Bonjour, Madame Nicole Mballa, et merci de nous accorder cet entretien aujourd’hui. Vous êtes une grande figure de la presse écrite. Pourriez-vous, en quelques mots, vous présenter à nos lecteurs ?
Je suis journaliste, titulaire d’une maîtrise en sciences et techniques de la communication et d’un MBA(Master of business administration)Je suis une obsédée textuelle, une personne qui aime lire aux éclats, une citoyenne de quatre continents qui écrit pour dire ce qui l’habite, la fait réfléchir, l’obsède. Une écrivaine dont l’imagination se nourrit de ce tout ce qui se passe autour d’elle et lui donne des idées de narration.
Une plume très optimiste qui prône la littérature humaniste. Je suis une femme qui écrit depuis que sa main sait tenir un stylo. Oui, depuis mon adolescence, je couche sur la feuille blanche des histoires de guerre et d’amour, de peine et de bonheur. Je brasse le monde, interroge la société, j’affronte le mal, chante la joie, chante l’amitié. Je suis une insatiable curieuse, qui a des désirs de savoir, de comprendre le monde. Je suis quelqu’un qui a toujours eu beaucoup d’admiration pour ceux qui construisent le monde avec des mots. Je suis épouse et maman.

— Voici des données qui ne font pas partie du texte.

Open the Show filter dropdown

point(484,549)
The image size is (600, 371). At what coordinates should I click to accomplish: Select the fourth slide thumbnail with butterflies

Qu’est-ce qui vous a inspirée à écrire Le Silence des infortunes ?
Mon histoire est basée sur une histoire réelle. Un jour, en surfant sur le net, je suis tombée sur l’histoire d’un industriel d’Afrique subsaharienne qui avait été éjecté du milieu des affaires par une multinationale agroalimentaire toute puissante. J’ai eu envie d’écrire cette histoire. Je l’ai fait pour rendre hommage à tous les déflatés de Cocolait et leurs familles. Raconter leur histoire, c’est, pour moi, leur donner l’éternité.

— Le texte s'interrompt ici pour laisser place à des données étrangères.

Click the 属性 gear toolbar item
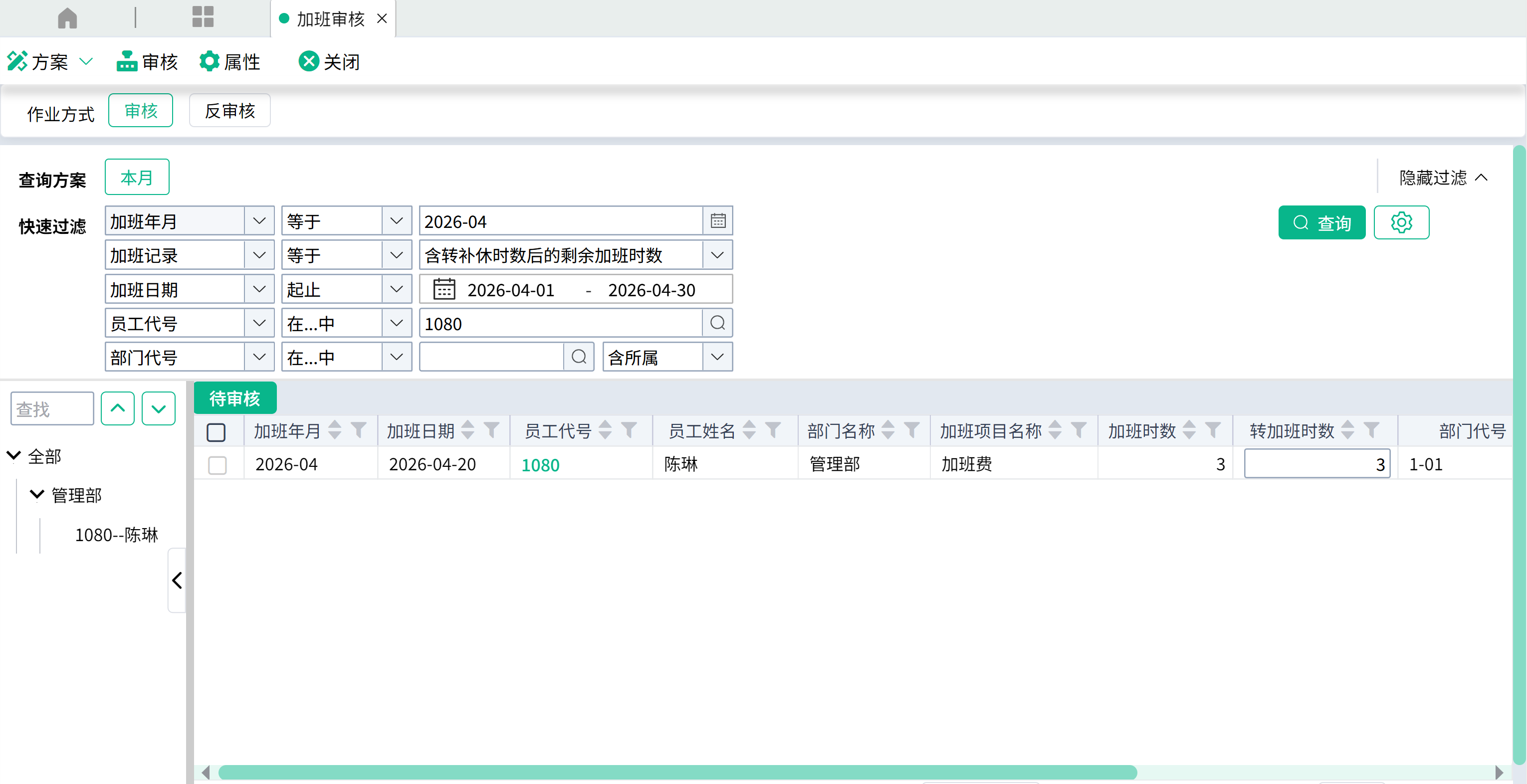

J’ai écrit pour dire que quelque chose s’est passé dans un certain pays en telle année et surtout pour parler de ces femmes qui restent debout pour que leurs maisons ne s’écroulent. Ma décision a donc découlé d’une curiosité intense de savoir ce qui s’est réellement passé. En effet, quand j’ai commencé à rédiger, J’ai eu très envie de me retrouver dans la tête de toutes ces personnes qui ont souffert de la fermeture de l’usine. J’avais ce besoin de les connaître, d’écouter leur version de l’affaire. Une version objective de leur vision à eux. J’ai eu envie d’avoir accès à leurs pensées, leurs émotions, leurs choix et les enjeux de chacun des personnages.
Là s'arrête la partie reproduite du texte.